***** Data extract

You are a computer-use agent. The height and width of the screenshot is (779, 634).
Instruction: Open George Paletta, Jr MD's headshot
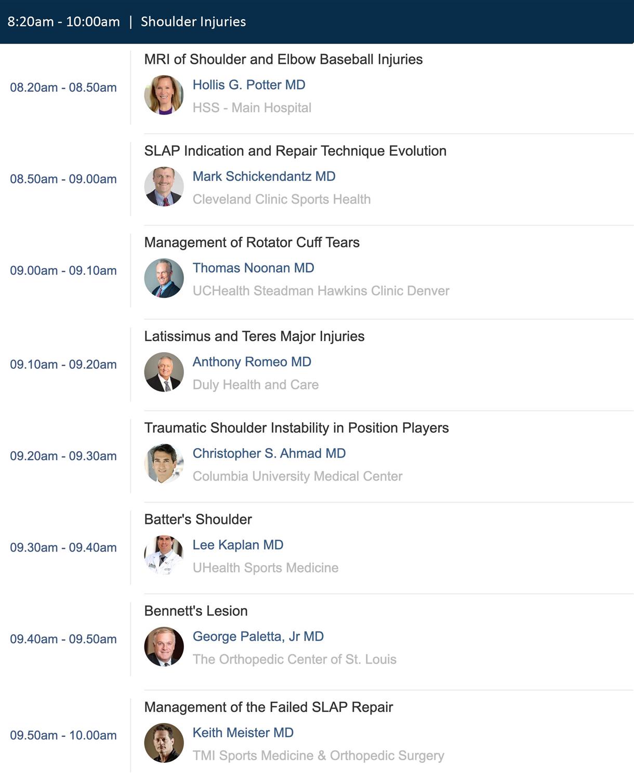[x=164, y=647]
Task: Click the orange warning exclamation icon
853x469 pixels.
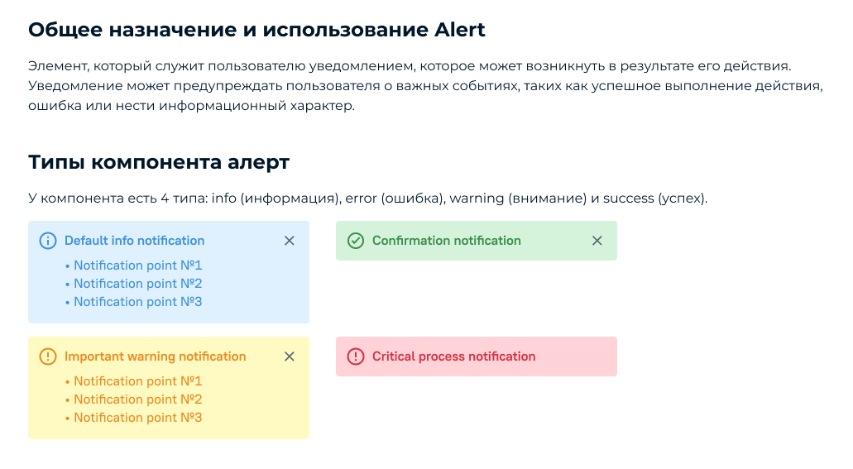Action: point(48,357)
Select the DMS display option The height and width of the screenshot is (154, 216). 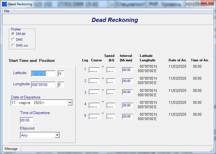[x=13, y=40]
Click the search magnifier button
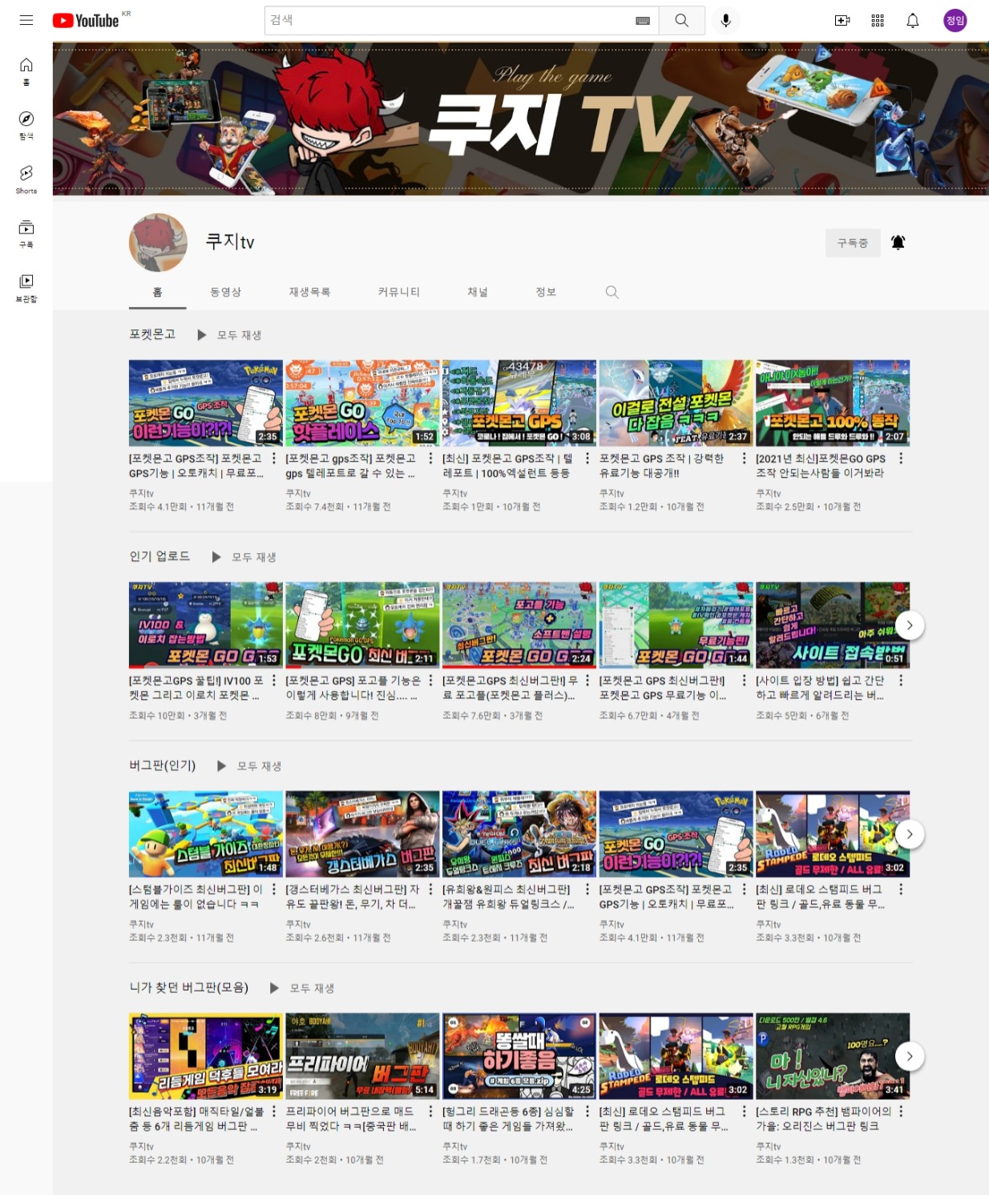Screen dimensions: 989x1195 click(x=681, y=21)
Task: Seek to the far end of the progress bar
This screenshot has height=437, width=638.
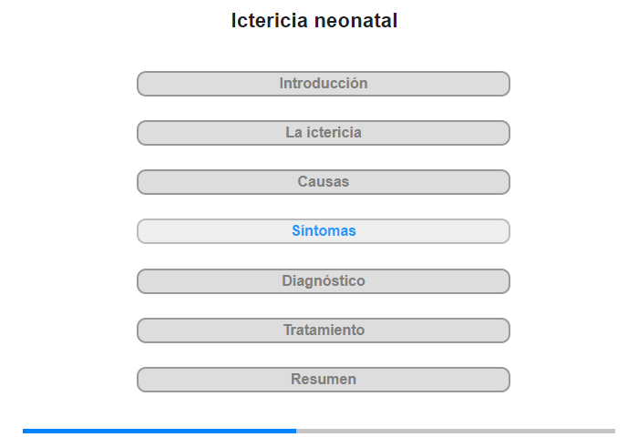Action: 613,431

**********

# Required task
Copy out the records above, from the line with "Click the search magnifier button" through the end of the records, both ends included. Leave the pictures out of your answer.

# Answer to the problem
Click the search magnifier button
Screen dimensions: 989x1195 click(x=681, y=21)
Task: Seek to the far end of the progress bar
This screenshot has height=437, width=638.
Action: 613,431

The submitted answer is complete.